Ирина Лобусова - Ваза с желтофиолями
Я увидела нечто вроде сундука, вдавленного прямиком в каменную стену — кладовку или нишу. Плотная крышка была плотно закрыта. Я принялась взламывать замок.
Это было очень тяжело, но вскоре мне удалось это сделать. Подняв крышку, я обнаружила всякий старый хлам, вроде какого-то тряпья и желтых газет. Было похоже, что хлам набивали беспорядочно, чтобы наполнить сундук.
Я принялась выкидывать все это из сундука, чтобы обнажить дно, и наконец нашла то, что искала. В красной фланелевой тряпке был завернут детский скелет. Это был скелет Фаины.
Я поняла все, что произошло. Когда в квартиру пришли немцы, каким-то чудом маме Фаины удалось спрятать девочку в сундук. Она надеялась спасти ее жизнь. Немцы забрали всю семью — кроме Фаины. Девочка осталась в квартире, спрятанной в сундуке.
Сундук был вполне большой для того, чтобы в нем спрятался 8 — летний ребенок. Кто знает, сколько времени она провела там. Никто не приходил, чтобы ее вытащить и спасти. Ее семья была мертва. А дворничиха вселилась в квартиру не сразу, лишь спустя несколько дней. Девочка смертельно боялась подать голос, позвать на помощь. А крышка сундука была слишком тяжелой, и изнутри она никак не могла ее открыть. в квартиру же никто не входил — соседи боялись страшное место. И девочка задохнулась в сундуке. Это укрытие стало ее могилой. Она погибла вместе со своей семьей — но только не так, как они.
Дворничиха, скорей всего, обнаружила труп. Но она ничего не могла сделать. Если бы ее застукали с трупом на руках во время войны, ее расстреляли бы за то, что она пыталась укрыть еврейку. А после войны ее обвинили бы в убийстве и расстреляли бы уже сотрудники НКВД. Так и лежал труп Фаины в сундуке, спрятанный так, что никто о нем не знал. Она лишь завернула труп в какую-то ткань, и все время смертельно боялась выйти из квартиры. А страшная тайна из ее прошлого разрушила всю ее жизнь.

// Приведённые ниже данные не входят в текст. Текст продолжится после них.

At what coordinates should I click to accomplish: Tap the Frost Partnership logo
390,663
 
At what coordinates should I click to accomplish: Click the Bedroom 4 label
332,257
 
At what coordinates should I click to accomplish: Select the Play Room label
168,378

Я аккуратно взяла ткань на руки. Скелет ребенка был совсем невесомым. Я опустила его на пол, и заплакала. Я старалась вести себя очень тихо, но все равно не могла сдержать слез.
17
Рассвет застал меня в такси. Я ехала на Второе христианское кладбище на Люсдорфской дороге. Я знала часть еврейского кладбища там. В моей сумке лежал скелет, завернутый в ткань, и небольшая лопатка. Я намеревалась найти какое-то удобное место, и тайком придать кости земле, похоронить скелет в хоть самодельную, но все-таки могилу.
Я приехала как раз к открытию кладбища. День был будним, и все кладбище было абсолютно безлюдным. За все то время, что я шла к еврейским могилам, я не встретила ни души.

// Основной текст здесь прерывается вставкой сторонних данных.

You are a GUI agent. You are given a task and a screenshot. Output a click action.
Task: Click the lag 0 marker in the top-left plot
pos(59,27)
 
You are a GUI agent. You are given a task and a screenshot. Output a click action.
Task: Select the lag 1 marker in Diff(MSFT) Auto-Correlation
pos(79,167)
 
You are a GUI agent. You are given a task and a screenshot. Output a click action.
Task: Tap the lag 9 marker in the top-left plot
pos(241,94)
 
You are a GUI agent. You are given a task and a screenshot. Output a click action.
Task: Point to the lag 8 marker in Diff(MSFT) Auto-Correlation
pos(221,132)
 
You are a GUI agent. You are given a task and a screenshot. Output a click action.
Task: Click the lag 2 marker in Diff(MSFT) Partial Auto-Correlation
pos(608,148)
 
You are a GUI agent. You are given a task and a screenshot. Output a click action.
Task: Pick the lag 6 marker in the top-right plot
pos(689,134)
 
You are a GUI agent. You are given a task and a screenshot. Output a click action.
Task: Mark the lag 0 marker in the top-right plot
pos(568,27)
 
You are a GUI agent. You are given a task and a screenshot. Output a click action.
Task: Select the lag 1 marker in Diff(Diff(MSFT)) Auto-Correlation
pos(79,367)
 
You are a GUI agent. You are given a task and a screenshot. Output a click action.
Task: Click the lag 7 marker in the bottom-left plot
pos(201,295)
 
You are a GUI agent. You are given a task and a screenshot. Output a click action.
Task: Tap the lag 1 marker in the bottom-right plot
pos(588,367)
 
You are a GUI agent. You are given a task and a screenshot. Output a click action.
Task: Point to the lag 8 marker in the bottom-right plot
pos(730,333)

Наконец я нашла подходящее место — рядом с одной старой могилой, в которой еще до войны была похоронена женщина по имени Фаина. Я посчитала это удачным совпадением, и быстро, с опаской оглядываясь по сторонам, принялась рыть небольшую яму.
Наконец все было закончено. Я утрамбовала землю и украсила небольшой холмик свежими цветами, которые принесла с собой. У семьи Фаины могилы не было, в отличие от самой девочки. Я надеялась, что чистая ее душа теперь обрела покой.
Я не знала иудейских молитв. Но мне казалось, что не имеет никакого значения, на каком языке прозвучат слова успокоения и надежды. Как часто говорилось о том, что война не закончена до тех пор, пока не погребен последний солдат.
Маленькая Фаина была настоящим солдатом этой войны, ее чудовищной жертвой. Но слезы мои были не о всех жертвах страшной войны.
Я плакала о маленькой девочке, которая ходила на рисование во Дворец пионеров, мечтала научиться рисовать кота, так любила маму и папу, и братьев, и бабушку с дедушкой, и маленькую сестричку. И, прячась в свою страшную смерть, она видела вазу из граненого хрусталя с яркими, необычными цветами — цветами цвета надежды.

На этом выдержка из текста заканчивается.